Friday 12 April 2013

Moving towards connectivity

     Pretty much every application deals with data in some manner, whether the data comes from memory, databases, XML files, or something else. The location where we store the data can be called as Data Source or Data Store where a Data Source can be a file, database or indexing servers etc. Programming languages cannot communicate with Data Sources directly because each Data Source adopts a different protocol (set of rules) for communication, so to overcome the problem long back Microsoft has introduced intermediate technologies like JET, Odbc and Oledb which works like a bridge between the applications and Data Sources to communicate with each other.
     The Microsoft jet database engine is a database engine on which several microsoft products have been built. A database engine is the underlying component of a database, a collection of information stored on a computer in a systematic way. The first version of jet was developed in 1992, consisting of three modules which could be used to manipulate a database. Jet stands for Joint Engine Technology, sometimes been referred to as Microsoft jet engine or simply jet. Microsoft Access and Excel use JET as their underlying database engine.
    ODBC(Open Database Connectivity) is a standard C programming language middleware API for accessing database management systems (DBMS). ODBC accomplishes DBMS independence by using an OBBC driver as a translation layer between the application and the DBMS. An application uses ODBC functions through an ODBC driver manager with which it is linked, and the driver passes the query to the DBMS.

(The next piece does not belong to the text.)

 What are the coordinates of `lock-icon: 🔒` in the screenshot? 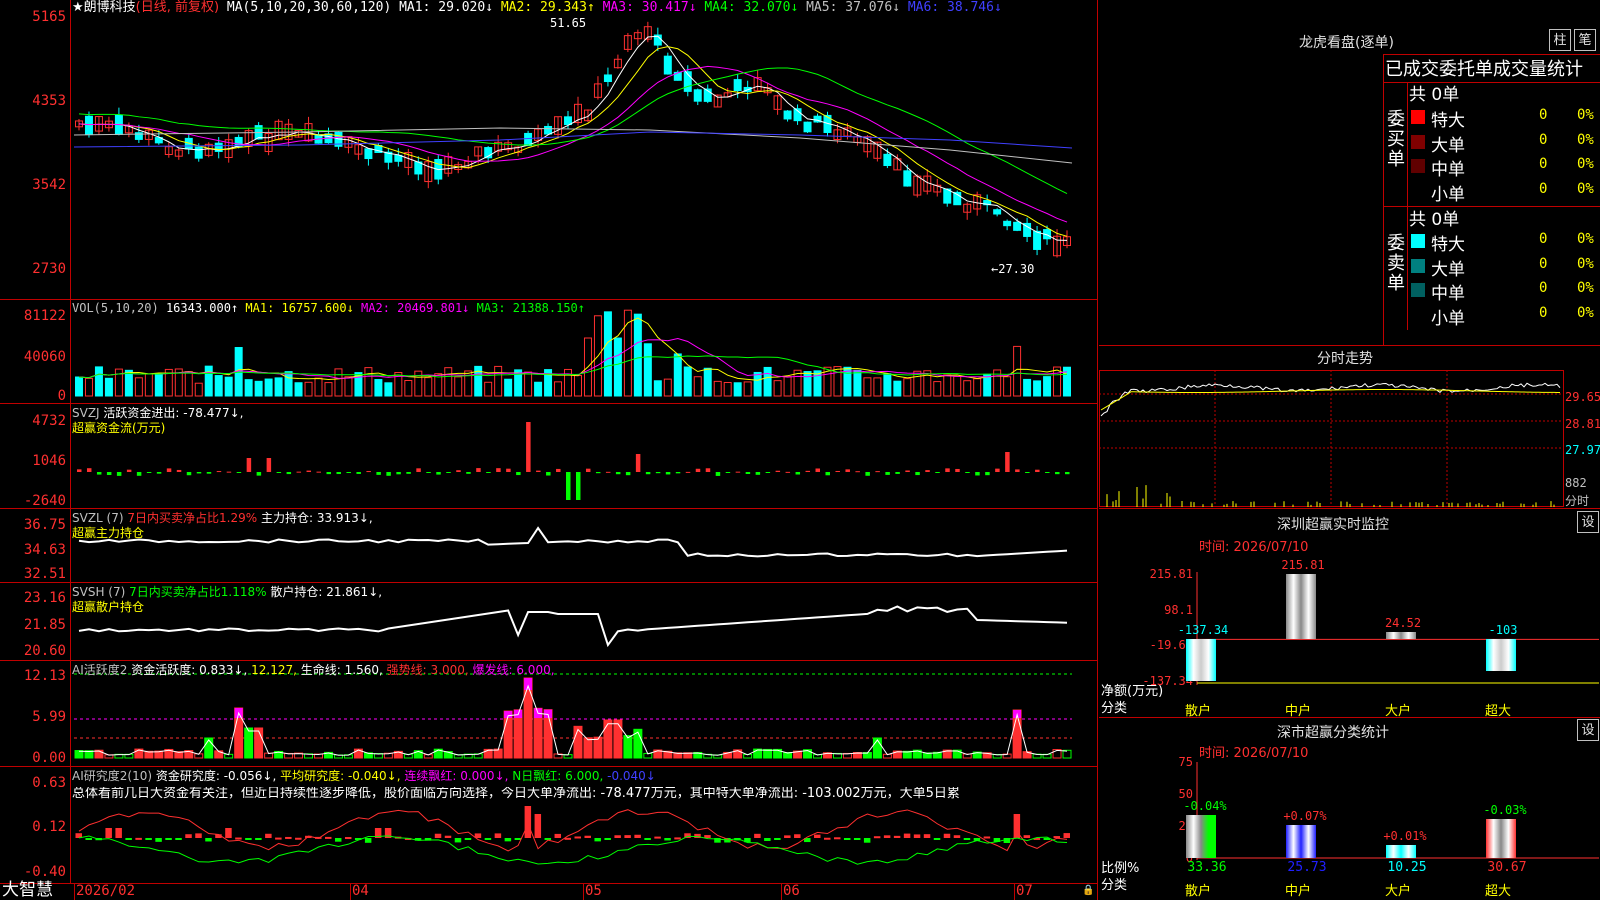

   OLE DB (Object Linking and embedded database), an API designed by Microsoft, allows accessing data from a variety of sources in a uniform manner. The API provides a set of interfaces implemented using the Compnent Object Model (COM). Microsoft originally intended OLE DB as a higher level replacement for, and successor to ODBC, extending its feature set to support a wider variety of non-relational databases such as object databases and spreadsheets that do not necessarily implement SQL.